So, just today I installed the 1986 version of the rotor: ECH EP768 (https://www.napaonline.com/en/p/ECHEP768) and it works perfectly. It fits snugly on the shaft, the screw is the right size, and most importantly the rotor sits level. The car runs great on startup and I will have to run it around a bit yet to see if I notice anything different.


----------



## Car guy (Mar 31, 2016)

<the Shop Manual for the car>

What does the back of the SM show as the Publication # in the lower right corner?
What does it show the Edition to be?
And the Printing date to be?

<The difference in them besides the shaft is that the electronic wave converter in them behave differently from each other as mine, the older style, has less LED sensors than the later style does.>

There were RSB-03, RSB-06 and RSB-07 optical modules? Some had 3 diode pairings and some had just 2. 
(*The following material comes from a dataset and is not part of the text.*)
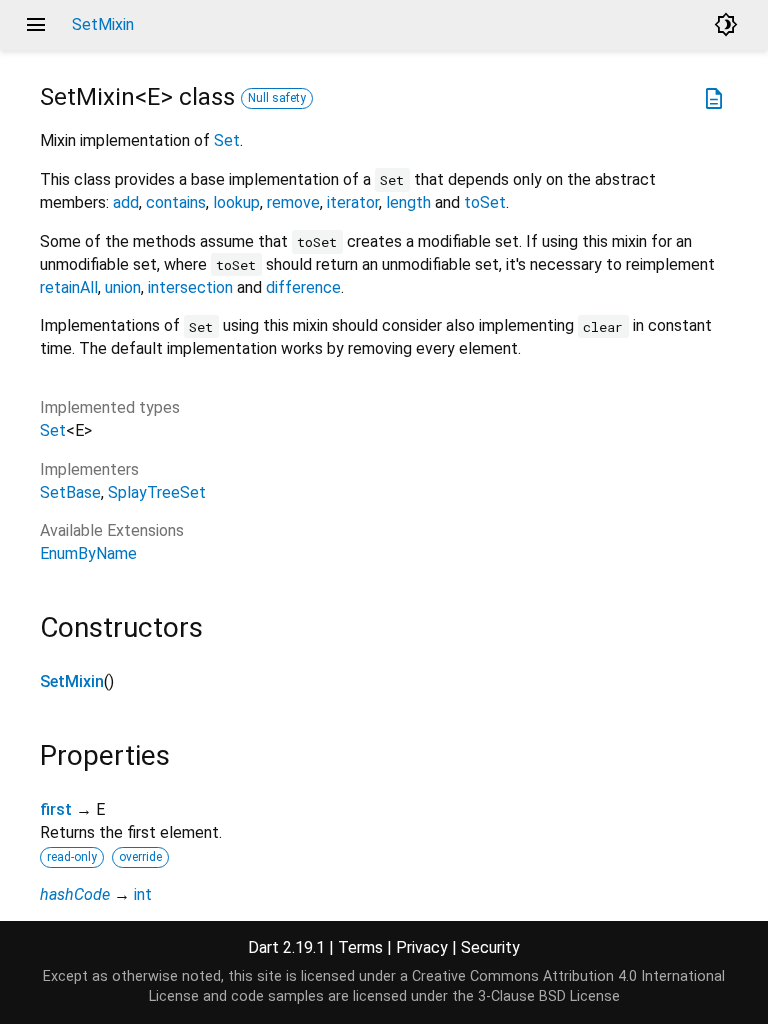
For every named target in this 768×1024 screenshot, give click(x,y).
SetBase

Congrats on finding the correct rotor. It looks similar to (or the same as) what went on the 22100-27M05 dizzies. 

Thanks for the update.


----------



## Sundermeyer (Sep 8, 2014)

Car guy said:


> <the Shop Manual for the car>
> 
> What does the back of the SM show as the Publication # in the lower right corner?
> What does it show the Edition to be?
> And the Printing date to be?


I bought the manual on eBay and so it was just a random thing about getting this particular version of the manual.

Edition: January 1986
Printing: January 1986 (01)
Publication No. SM7E-0B12U0

Printed in Japan


----------



## Car guy (Mar 31, 2016)

Okay, great; that was THE manual for the '87 year (all 3 engines i, S, and CD).


----------